The credit rating agency said the stable outlook is good for another 12 to 18 months “based on (its) assessment that the credit metrics of their corporate customers will remain sound over this period.”
Moody’s monitors and rates nine of the country’s top commercial banks. The combined assets of these banks represent about 75 percent of total industry. The stable outlook on Philippine banks have been in placed since November 2015.
The extended stable outlook also “reflects the banks’ good asset performance, strong loss buffers and ample liquidity capacity – factors that will allow banks to accommodate rapid loan growth, against the backdrop of a robust economy,” said Moody’s. Its vice president and senior analyst Simon Chen said the banks’ asset performance will be backed by “benign leverage and debt servicing metrics.”
“However, non-performing loan formation could edge up, as the banks migrate to a loan mix which is heavier on retail loans,” said Chen. “Such loans tend to show higher delinquency rates when compared with corporate loans.”
Based on Moody’s report “Banking System Outlook – The Philippines: Robust economy and resilient private sector fundamentals drive stable outlook” there are five drivers they looked at to establish the stable outlook: Operating environment (stable); asset quality and capital (stable); funding and liquidity (stable); profitability and efficiency (stable); and systemic support (stable).
An equally stable operating environment is likewise assessed for the Philippine banking sector as credit growth is seen to continue to stay “in the high teens” for this year and in 2018.
“Moody’s baseline scenario assumes that the Philippines (Baa2 stable) will achieve higher real GDP growth versus similarly rated sovereigns. In particular, the country should record GDP growth of 6.5 percent in 2017 and 6.8 percent in 2018, on strong domestic consumption and an increased pace of investments,” it said.
The report also stated that the banks’ capitalization “will stay strong, but will weaken slightly, because of pressure from rapid credit growth and the adoption of PFRS9, which requires the banks to recognize expected credit losses rather than waiting for loss events to occur.”

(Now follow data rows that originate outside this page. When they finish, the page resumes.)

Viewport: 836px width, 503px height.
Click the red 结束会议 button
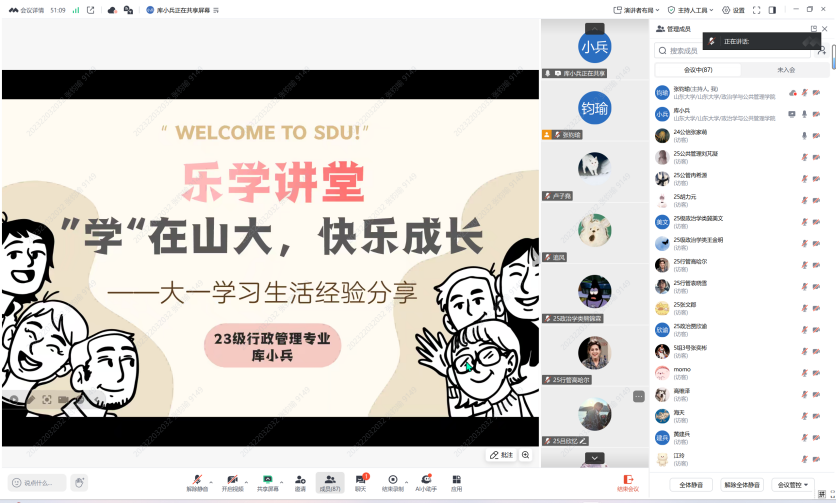627,482
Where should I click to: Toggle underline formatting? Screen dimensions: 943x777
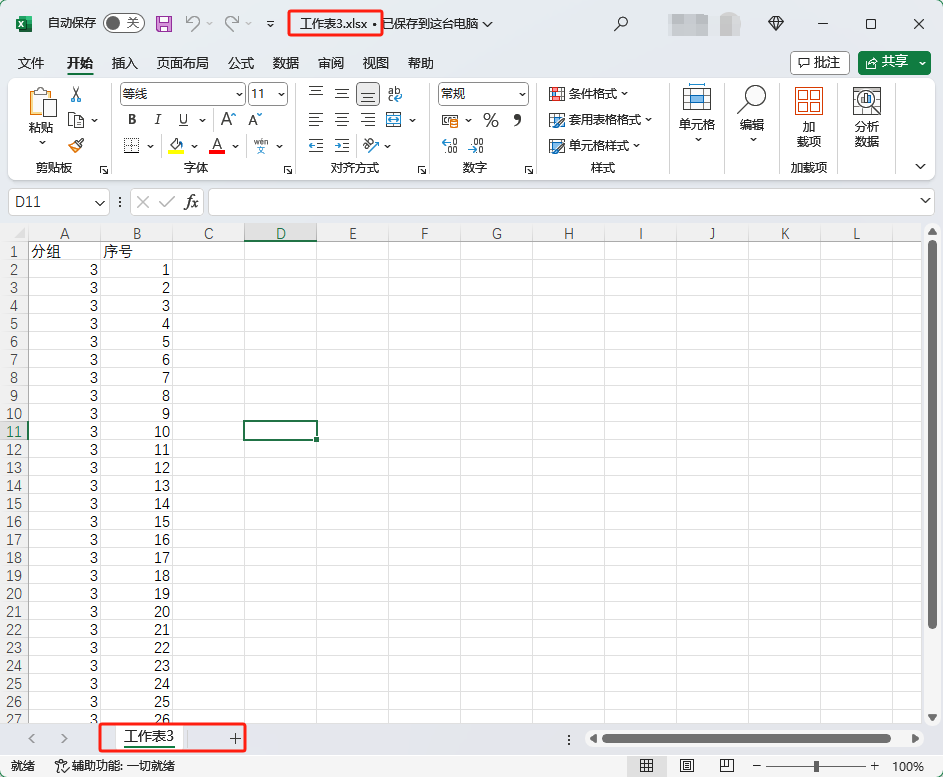(182, 118)
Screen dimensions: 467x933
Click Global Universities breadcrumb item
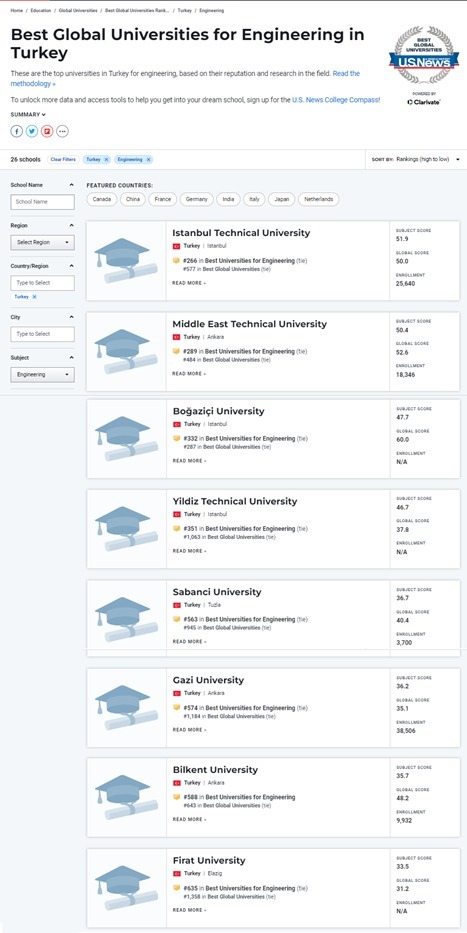pos(79,11)
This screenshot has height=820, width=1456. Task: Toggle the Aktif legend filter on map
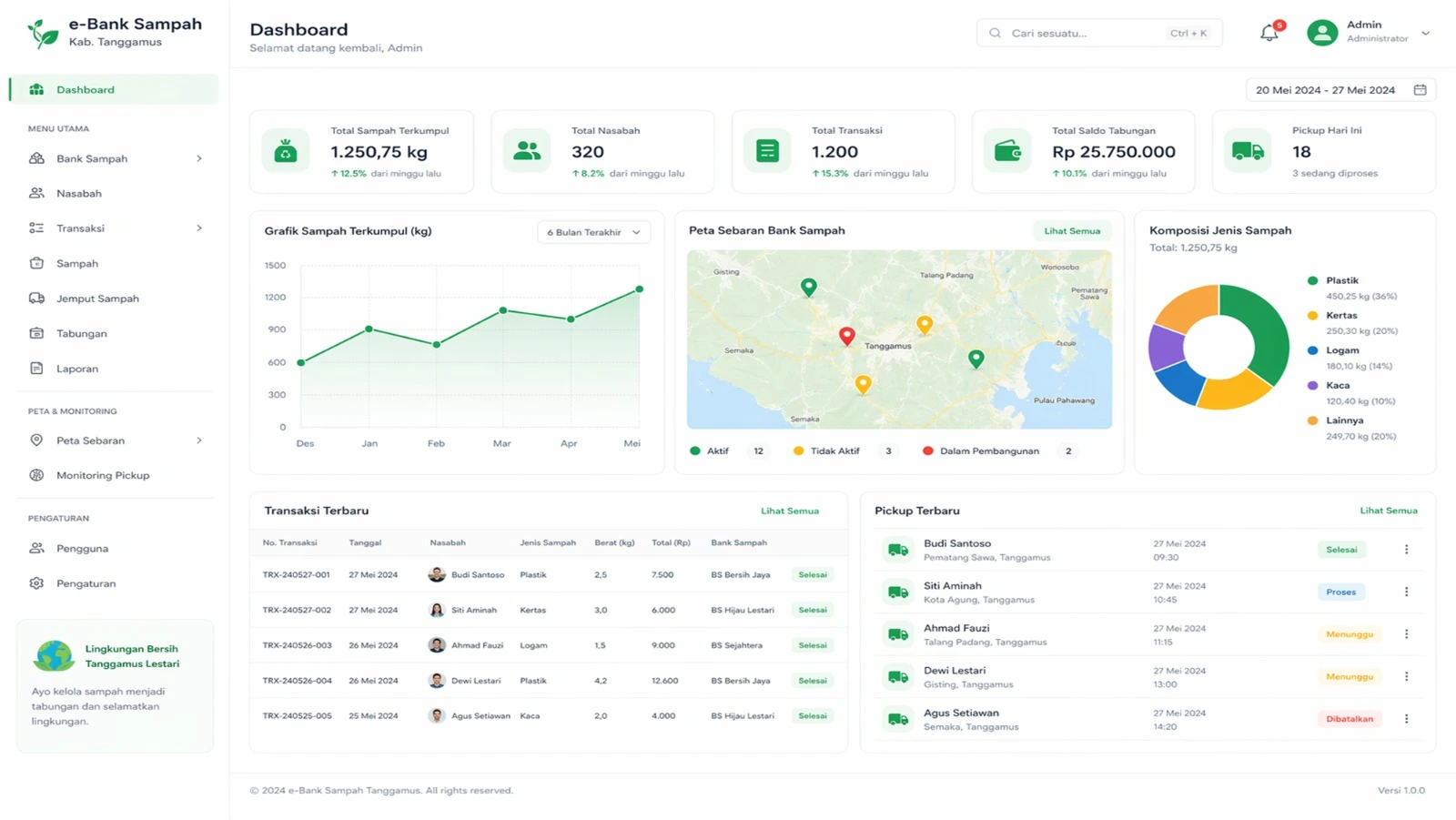point(710,450)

Moody’s said its stress test results show that local banks’ loss absorbing capacity is strong. “And, their strong and proven access to the external capital markets will also mitigate potential pressure on their capital levels,” it said.
“As for funding and liquidity (Philippine banks) exhibit strong funding profiles that are dominated by deposits, and demonstrate little reliance on short-term wholesale funding,” the report added.
“And on profitability, the banks will show stable profitability over the next 12-18 months, with the improvement in their net interest margins attributable to the rebalancing of their loan exposures. However, their high cost base will remain a key drag on their profitability metrics.”